The Board of Directors appoints a Remuneration Committee whose task is to address matters related to terms of employment, pension benefits and bonus systems for senior executives. The Remuneration Committee also deals with general terms of employment and remunerative matters affecting all employees in the company. Senior executives include the President, the members of the Executive Management and all managers who report directly to the President.
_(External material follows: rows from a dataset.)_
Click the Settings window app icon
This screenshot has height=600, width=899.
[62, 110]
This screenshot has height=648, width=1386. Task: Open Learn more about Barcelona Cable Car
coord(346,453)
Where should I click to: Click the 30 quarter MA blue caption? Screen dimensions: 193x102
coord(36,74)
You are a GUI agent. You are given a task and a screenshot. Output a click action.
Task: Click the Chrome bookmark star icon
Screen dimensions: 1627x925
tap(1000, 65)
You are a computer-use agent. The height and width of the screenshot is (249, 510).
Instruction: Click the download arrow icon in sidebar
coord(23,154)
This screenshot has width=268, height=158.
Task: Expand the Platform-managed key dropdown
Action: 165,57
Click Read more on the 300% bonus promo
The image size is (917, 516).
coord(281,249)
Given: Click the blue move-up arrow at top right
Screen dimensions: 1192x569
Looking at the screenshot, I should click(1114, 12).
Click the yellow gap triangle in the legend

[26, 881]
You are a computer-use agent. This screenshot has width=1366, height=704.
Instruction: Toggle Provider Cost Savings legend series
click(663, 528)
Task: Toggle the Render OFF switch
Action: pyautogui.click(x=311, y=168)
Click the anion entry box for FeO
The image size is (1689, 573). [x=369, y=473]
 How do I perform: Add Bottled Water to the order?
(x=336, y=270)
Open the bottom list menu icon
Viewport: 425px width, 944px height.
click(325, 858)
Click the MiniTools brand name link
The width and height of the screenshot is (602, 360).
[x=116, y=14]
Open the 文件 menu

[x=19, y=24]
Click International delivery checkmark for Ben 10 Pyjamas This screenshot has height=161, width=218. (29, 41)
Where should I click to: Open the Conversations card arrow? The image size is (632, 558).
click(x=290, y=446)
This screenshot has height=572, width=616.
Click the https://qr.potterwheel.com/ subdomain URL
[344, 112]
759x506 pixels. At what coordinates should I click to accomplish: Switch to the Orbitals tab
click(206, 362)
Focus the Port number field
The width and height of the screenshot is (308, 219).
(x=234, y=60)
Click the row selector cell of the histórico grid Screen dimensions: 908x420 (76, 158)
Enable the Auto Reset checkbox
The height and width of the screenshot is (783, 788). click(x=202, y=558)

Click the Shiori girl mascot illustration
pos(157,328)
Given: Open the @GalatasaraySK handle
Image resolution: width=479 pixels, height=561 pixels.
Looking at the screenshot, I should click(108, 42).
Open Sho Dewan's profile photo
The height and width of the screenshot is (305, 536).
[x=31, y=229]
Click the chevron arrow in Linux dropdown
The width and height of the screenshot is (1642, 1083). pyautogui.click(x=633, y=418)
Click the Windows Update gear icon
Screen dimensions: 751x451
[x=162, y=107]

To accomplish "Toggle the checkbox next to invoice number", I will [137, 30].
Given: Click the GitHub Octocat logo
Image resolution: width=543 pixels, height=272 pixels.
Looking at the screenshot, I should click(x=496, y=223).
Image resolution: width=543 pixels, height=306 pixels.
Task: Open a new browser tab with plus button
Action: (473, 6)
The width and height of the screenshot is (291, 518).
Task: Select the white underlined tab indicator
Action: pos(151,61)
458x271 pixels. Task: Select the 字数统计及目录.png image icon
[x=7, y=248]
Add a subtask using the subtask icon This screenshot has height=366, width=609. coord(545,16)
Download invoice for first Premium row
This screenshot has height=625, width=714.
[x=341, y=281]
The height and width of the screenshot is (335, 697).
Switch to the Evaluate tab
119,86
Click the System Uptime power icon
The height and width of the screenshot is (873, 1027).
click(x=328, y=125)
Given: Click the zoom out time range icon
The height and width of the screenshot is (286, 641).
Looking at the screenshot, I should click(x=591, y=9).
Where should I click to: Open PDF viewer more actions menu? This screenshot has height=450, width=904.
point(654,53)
Remuneration shall be based on factors such as work duties, expertise, experience, position and performance. Furthermore, the relationship between basic and variable salary shall be proportionate to the responsibilities and powers of the individual in question. The variable salary component is based on predetermined and measurable criteria that are designed in order to promote the company's long-term value creation. The maximum amount of variable salary for the Executive Management is 75 per cent of basic salary. For other senior executives, the maximum amount of variable salary is 50 per cent of basic salary. The variable salary component is based on actual outcomes in relation to predetermined profitability targets. The targets for the President and other senior executives are established by the Board of Directors.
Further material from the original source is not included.